In April 2008, attorney Andrew Meyer Jr filed a malpractice lawsuit against Dr Kifuji on behalf of Rebecca's estate. "This child was subject to mostly telephone prescriptions and a slipshod diagnosis," he told the Boston Globe on April 4, 2008.

In an editorial titled, "How many more Rebecca Rileys?, in the January 9, 2009 Patriot Ledger, the author of, “From Difficult to Delightful in Just 30 Days,” Dr Jacob Azerrad, wrote: "To diagnose a 2-year-old as bipolar by adult standards is crazy."

"A key issue is the misuse of psychiatric diagnostic labels to explain bad behavior in children," he wrote. "This has resulted in the drugging of young children to a degree unprecedented in our history."

"Our preschool children are far too young to defend themselves," he said. "It’s up to parents to “say no to drugs” and teach their children that life is meant to be learned and experienced – it’s not just a pill to be swallowed."

On March 5, 2009, Weymouth News reported that a "psychiatrist who prescribed drugs for the late Rebecca Riley, who was four at the time of her death, can be charged with malpractice."

"A Suffolk County tribunal determined on March 5 that there was enough evidence to charge Dr. Kayoko Kifuji," the News noted.

"Rebecca Riley’s doctor now the target of a grand jury," was the headline in the May 1, 2009 Patriot Ledger. "Already the target of a civil medical malpractice lawsuit, the psychiatrist who prescribed the drugs that killed 4-year-old Rebecca Riley is now the subject of a grand jury criminal investigation," reporter Lane Lambert wrote.

"If the grand jury does find the ... psychiatrist criminally liable for Rebecca’s death, she could face involuntary-manslaughter charges," Lambert noted.

Evidence of the grand jury investigation surfaced "amid fresh legal action in both the civil and criminal cases," Lambert said. "Kifuji’s lawyers asked a Suffolk County judge to postpone her deposition in the civil case indefinitely, and close the entire court record to the public."

Kifuji’s attorney "said a deposition would force the doctor to claim her Fifth Amendment right not to incriminate herself while the grand jury was looking at the case," according to the report. The judge denied both motions, it noted.
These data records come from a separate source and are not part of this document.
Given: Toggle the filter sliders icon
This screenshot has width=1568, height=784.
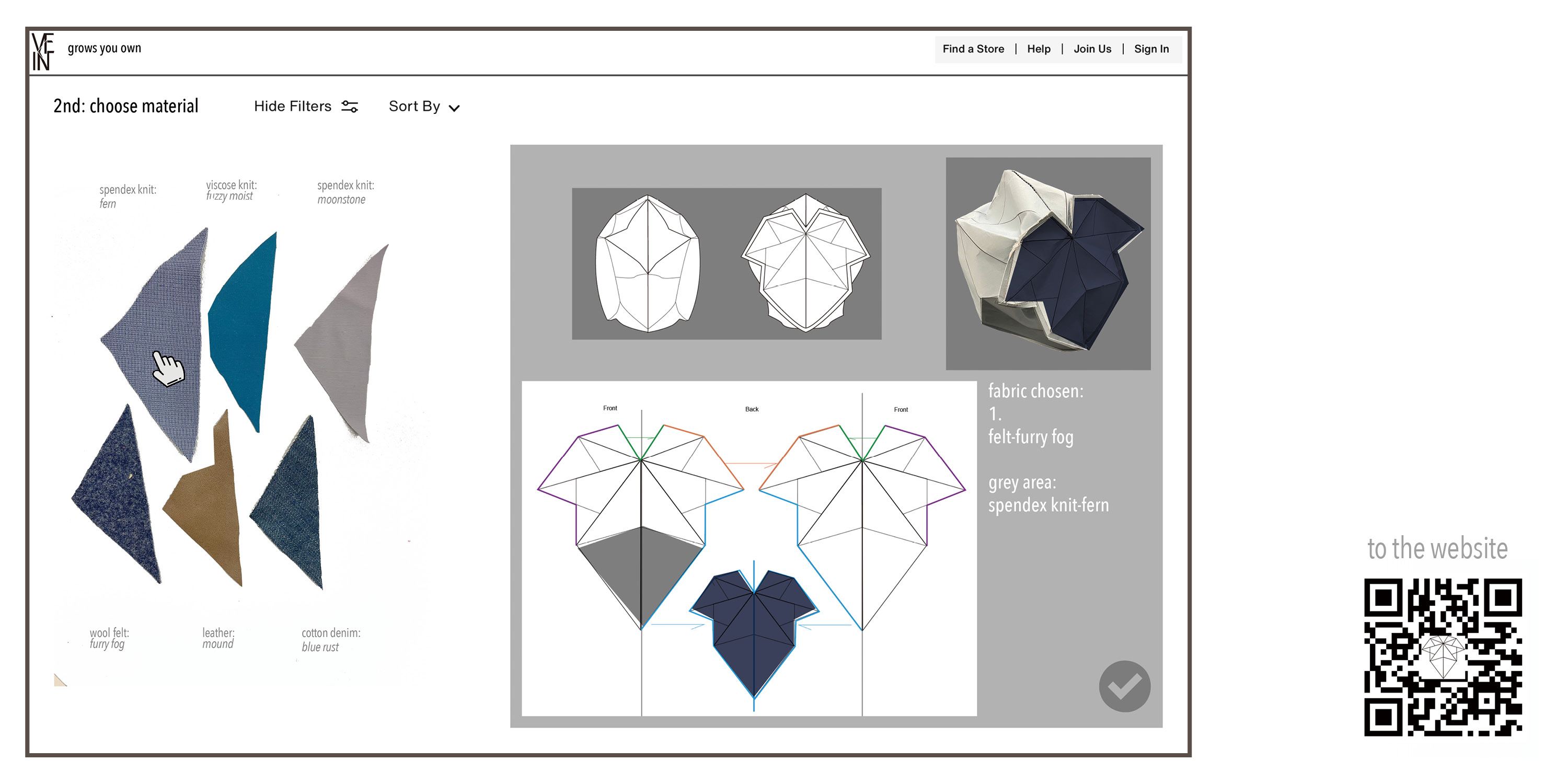Looking at the screenshot, I should coord(349,107).
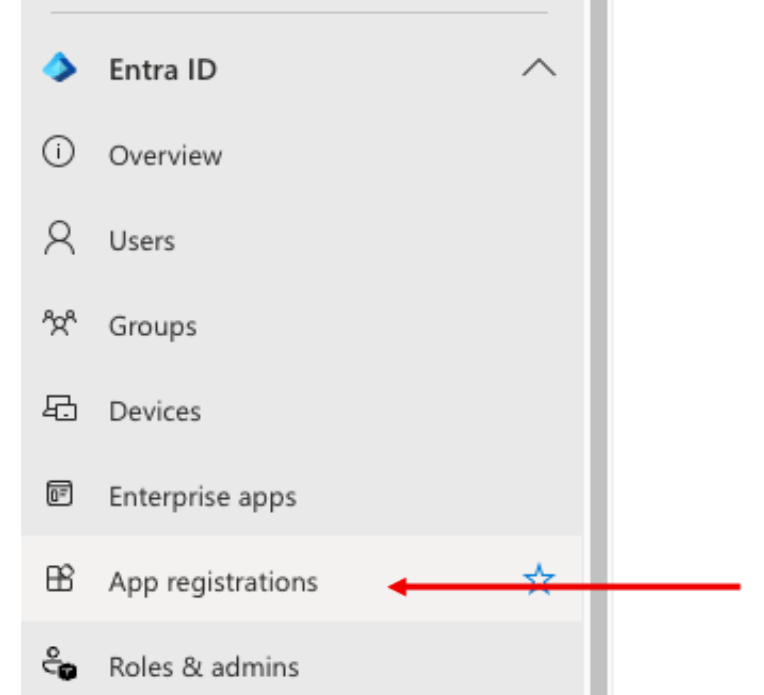Click the Groups people icon
The image size is (764, 695).
tap(59, 323)
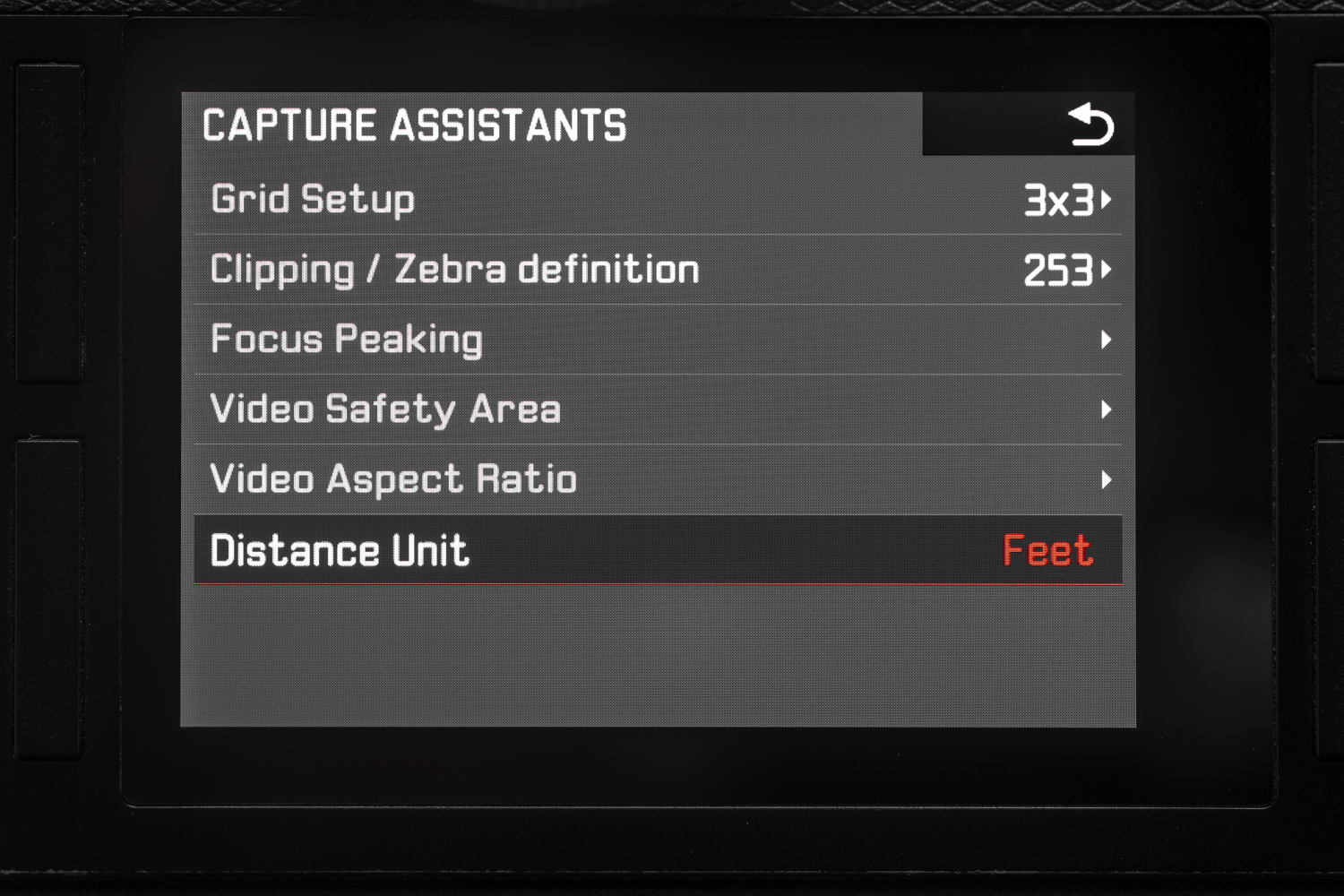This screenshot has width=1344, height=896.
Task: Select the 3x3 grid value
Action: (1058, 200)
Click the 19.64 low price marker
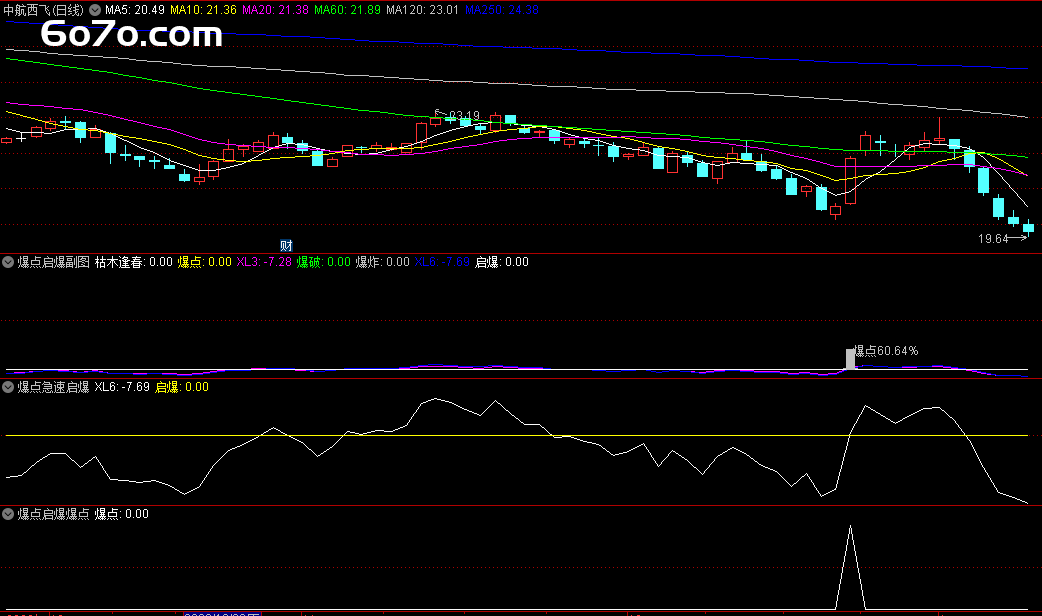The width and height of the screenshot is (1042, 616). pyautogui.click(x=992, y=240)
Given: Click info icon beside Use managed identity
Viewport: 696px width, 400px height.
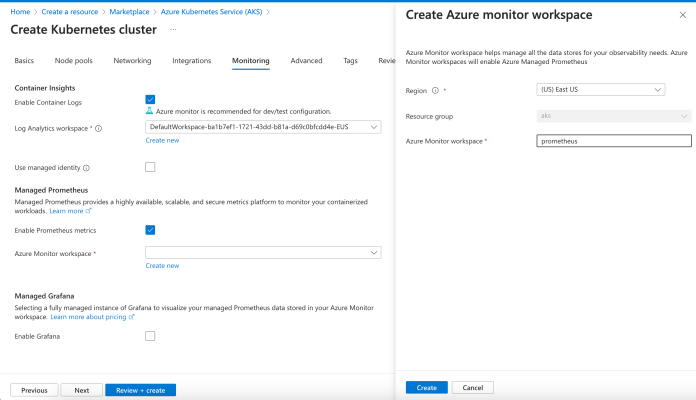Looking at the screenshot, I should coord(87,168).
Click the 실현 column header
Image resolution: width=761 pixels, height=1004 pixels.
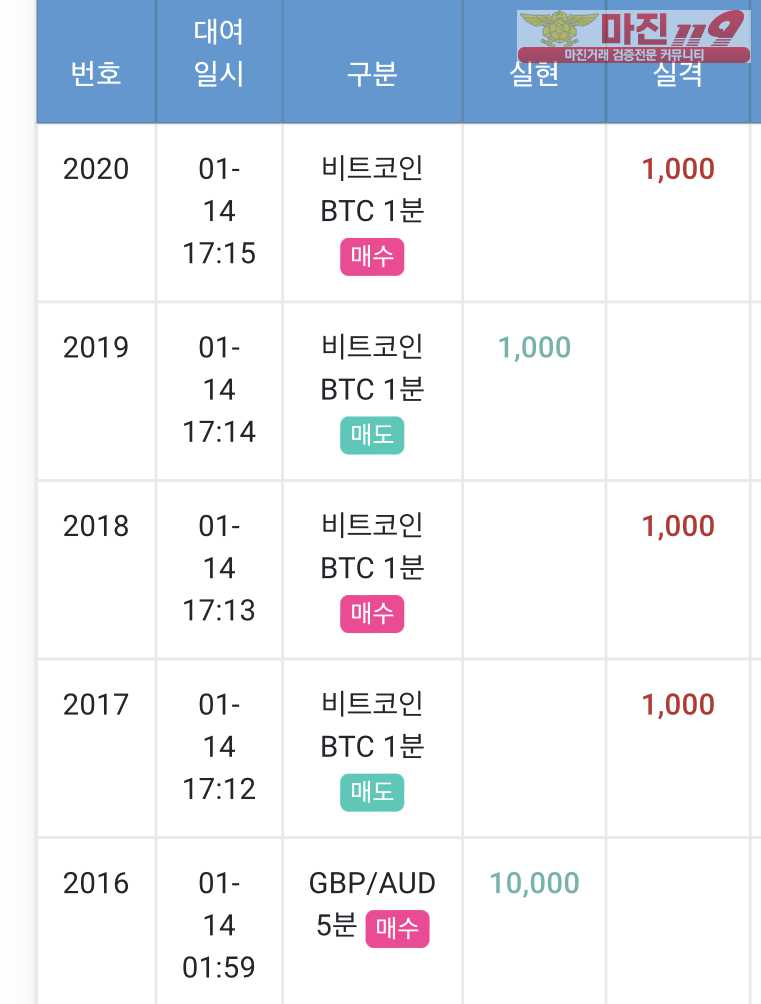(534, 73)
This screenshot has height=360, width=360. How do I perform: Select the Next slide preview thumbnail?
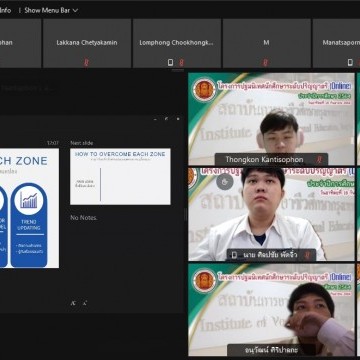(120, 176)
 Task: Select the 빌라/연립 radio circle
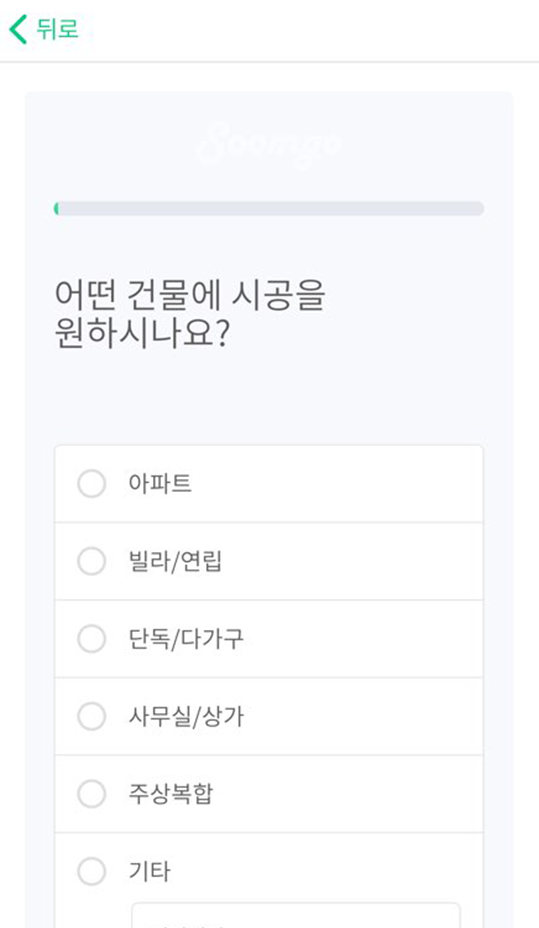[x=92, y=561]
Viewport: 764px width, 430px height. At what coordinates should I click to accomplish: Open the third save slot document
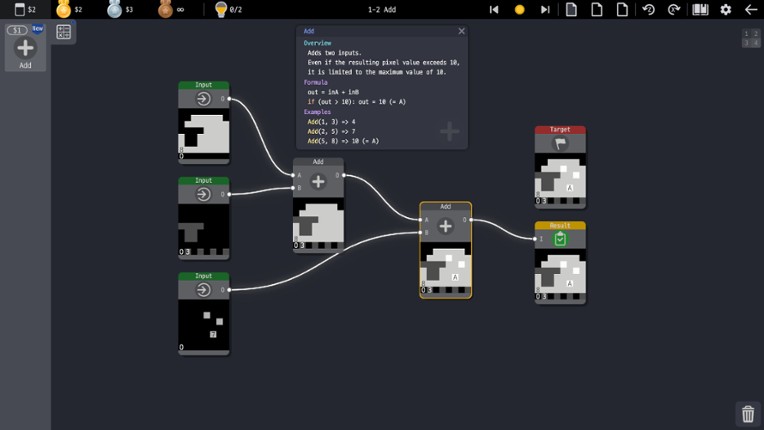coord(622,9)
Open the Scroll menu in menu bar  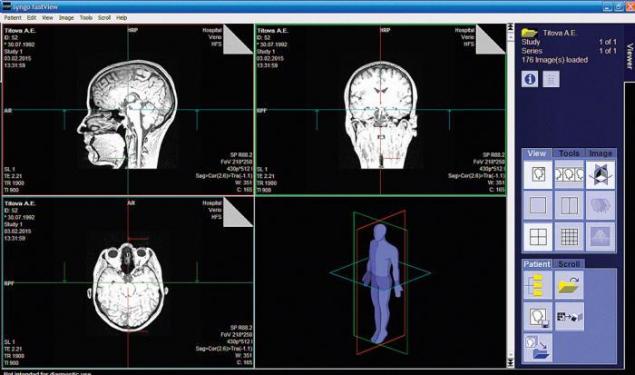[104, 18]
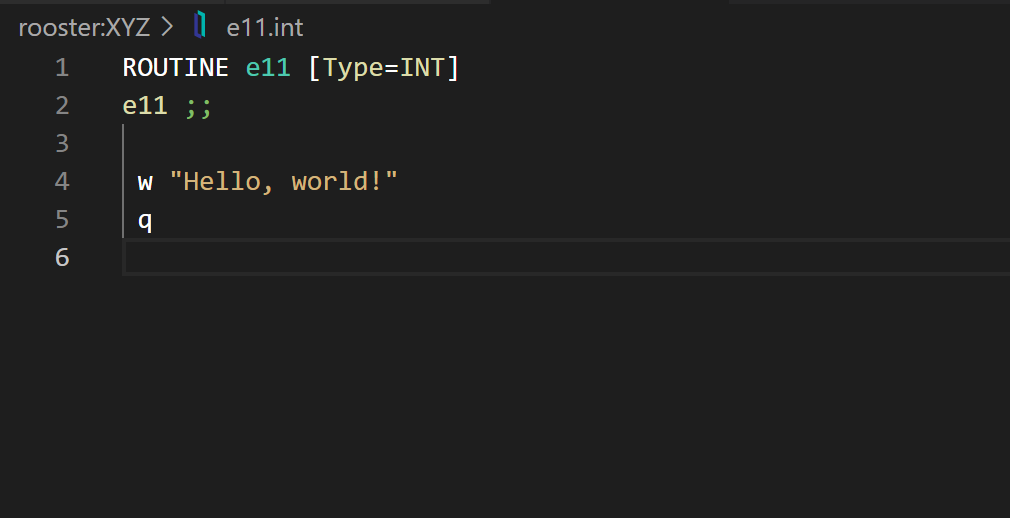The image size is (1010, 518).
Task: Click line number 5 in the gutter
Action: 62,219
An attorney for Rebecca’s estate said Kifuji is scheduled to give a deposition in the civil case on July 6, 2009, after the grand jury is finished. In the March 5, Weymouth News article, Kifuji’s attorney said the murder charges against the Rileys make it difficult to decide if she can be faulted for Rebecca’s death.

“This is not something bizarre that she (Kifuji) did,” he said. “A number of fine doctors feel this was appropriate.”

Back on September 30, 2007, Katie Couric interviewed Dr Joseph Biederman, whose research Dr Kifuji has said influenced her, in a 60 Minutes segment tiled “What Killed Rebecca Riley?”

When questioned about the rise in young children with bipolar disorder, Biederman told Couric:  "The average age of onset is about four."

"It's solidly in the preschool years," he stated.

The results of an investigation led by Senator Charles Grassley, on behalf of the Senate Finance Committee, revealed that between 2000 to 2007, Biederman earned at least $1.6 million from drug companies but failed to report at least $1.4 to Harvard University.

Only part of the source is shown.